I’ve talked before about how security doesn’t have to be hard. In fact, if approached correctly the basics can be easy.
Let’s start with the most basic of all. Patching. I’ve compiled a list of articles, linked at the bottom of this page, but I’ve read several times that, surprisingly, one of the number one security problems in IT today is simply that systems aren’t patched.
I mean, wow. Something that seems so simple yet it’s not being done. Why?
Well, upon closer inspection it’s not as easy as everyone thinks (at least at first). Let’s say you’ve got a datacenter with about 150 systems. How do you keep them all patched? At several places I’ve worked at, they have “Patch Day” (just like they have “Root Password Change Day”). This literally means that for one particular day or set of days everyone manually patches all the systems.

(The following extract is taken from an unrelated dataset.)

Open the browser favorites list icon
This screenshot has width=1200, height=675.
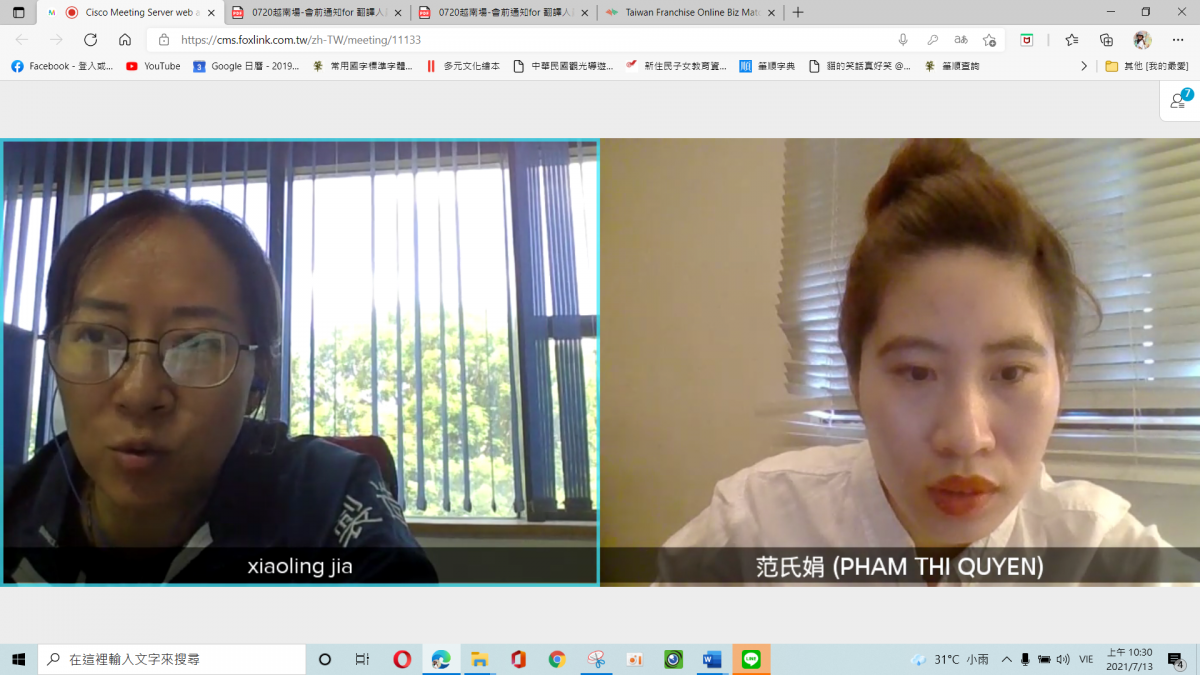(x=1072, y=40)
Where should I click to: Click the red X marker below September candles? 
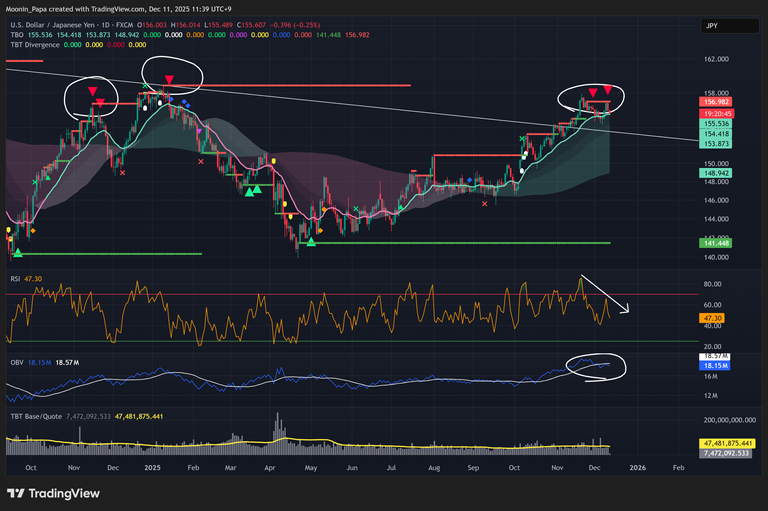[x=484, y=203]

There’s a semi-famous xkcd comic that shows, given the time and frequency of a repetitive task, how long can you work on automating a task before it is worth it? Take a look, you might be surprised. You can spend a lot of time building patching automation and trust me, it’s worth it.
So let’s talk about how you would automate patching. There’s three ways I can think of off the top of my head, in increasing order of elegance and innovation.
The Easy Way: Patch Via Cron
So a pretty easy way, and a very common way, is to just patch automatically using scheduled tasks of some sort. This method is very commonly shows in various tutorials, and is fairly straightforward to set up. For Linux hosts, it’s typically just creating a cron job for “yum update” or “apt-get upgrade”. For Windows hosts (and I’m not a Windows guy so forgive me here), you can set up automated updates inherently within the OS.
Although this way seems easy and straightforward, and 90% of the time is just fine, I have seen this method break production. For many Linux distros, if you only patch off the recognized upstream then most of the time there’s no issue, as the patches are pretty thoroughly tested for interoperability. But the issue occurs when you’ve got a tricky configuration, or you have software installed from a non-distro repo, or installed manually. You can try to mitigate this by having certain repos or packages excluded during the yum update, but now you’re getting into system-specific configurations. If you’re going to get that involved, then you should look at something like…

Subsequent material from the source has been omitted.